# Your objective:
Your answer should be an exact copy of the lines from the one containing "The width and" through the last line of the records below, without any pictures.
_ _ _ _ _
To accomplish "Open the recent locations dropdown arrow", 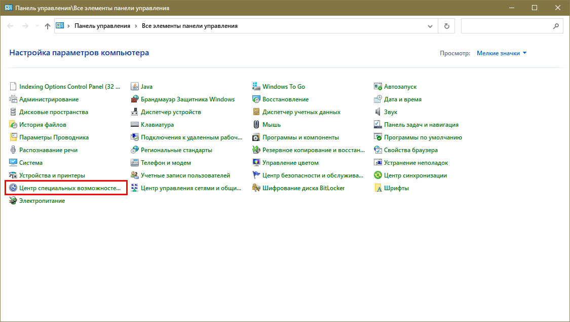I will pyautogui.click(x=37, y=26).
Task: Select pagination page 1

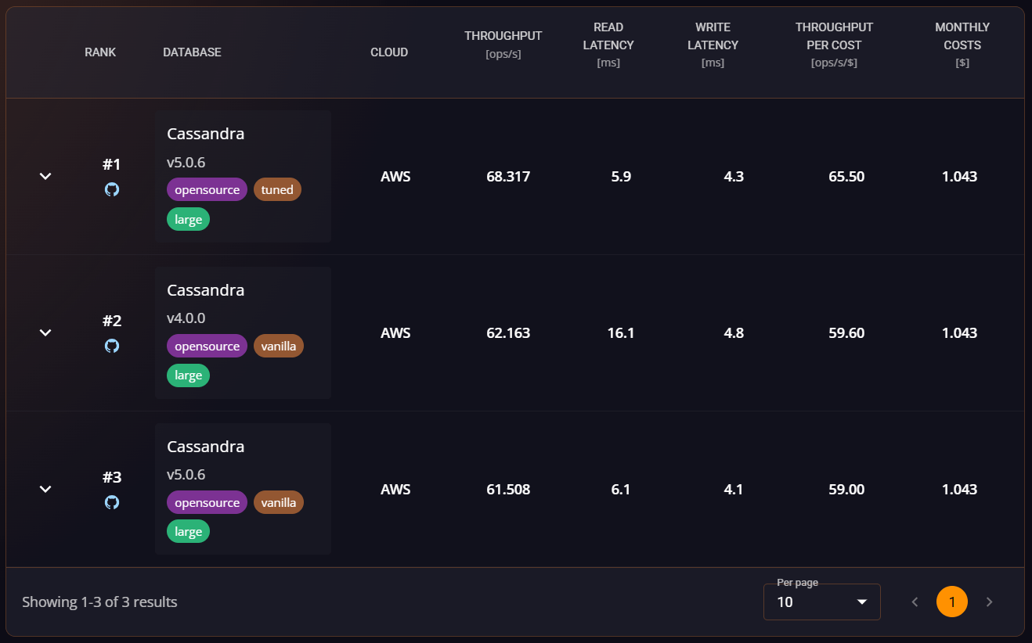Action: 952,602
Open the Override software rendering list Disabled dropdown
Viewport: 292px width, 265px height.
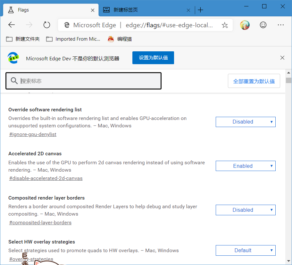pos(246,122)
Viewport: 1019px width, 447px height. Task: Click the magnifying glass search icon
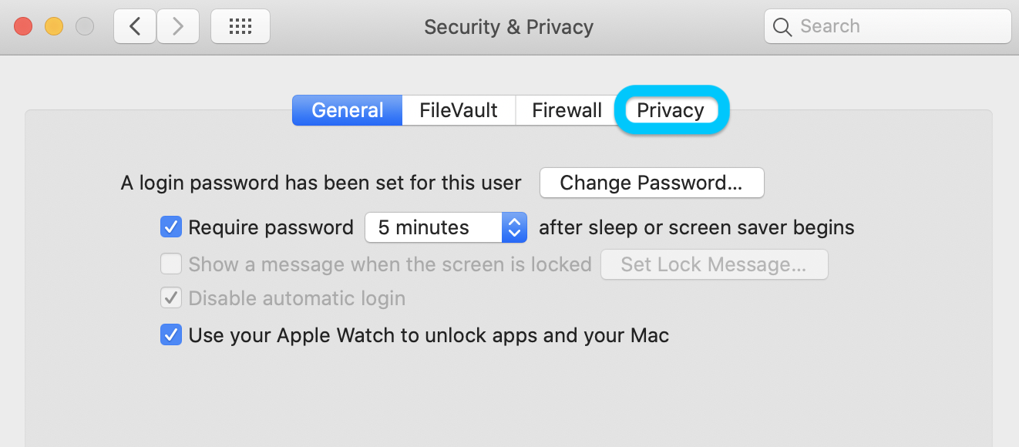782,27
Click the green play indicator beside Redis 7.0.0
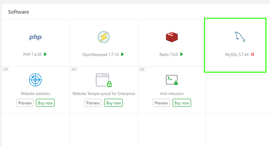This screenshot has height=146, width=270. click(182, 54)
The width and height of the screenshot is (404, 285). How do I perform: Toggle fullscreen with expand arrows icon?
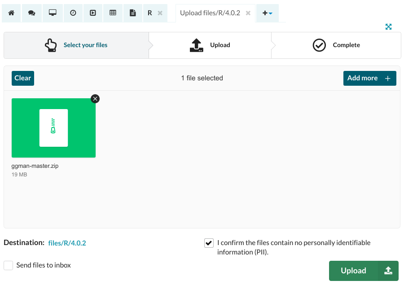(389, 27)
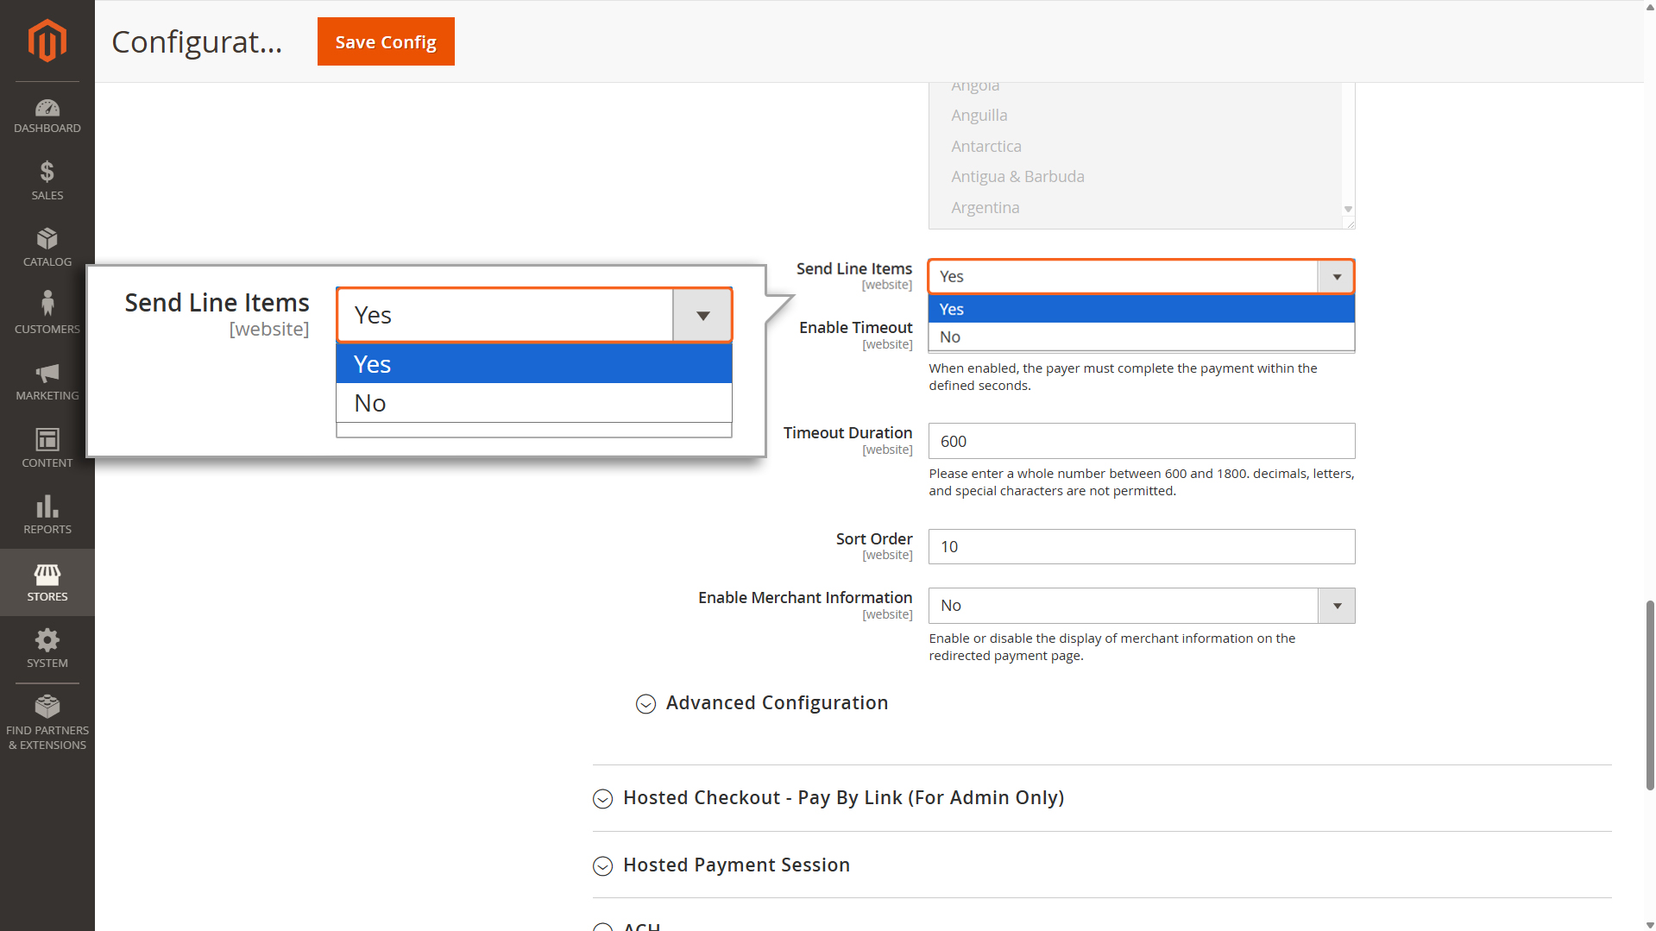
Task: Click the Save Config button
Action: tap(386, 41)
_ _ _ _ _
# Solution:
The width and height of the screenshot is (404, 285). How do I perform: Toggle fullscreen with expand arrows icon?
(389, 27)
Task: Click the Save Config button
Action: tap(386, 41)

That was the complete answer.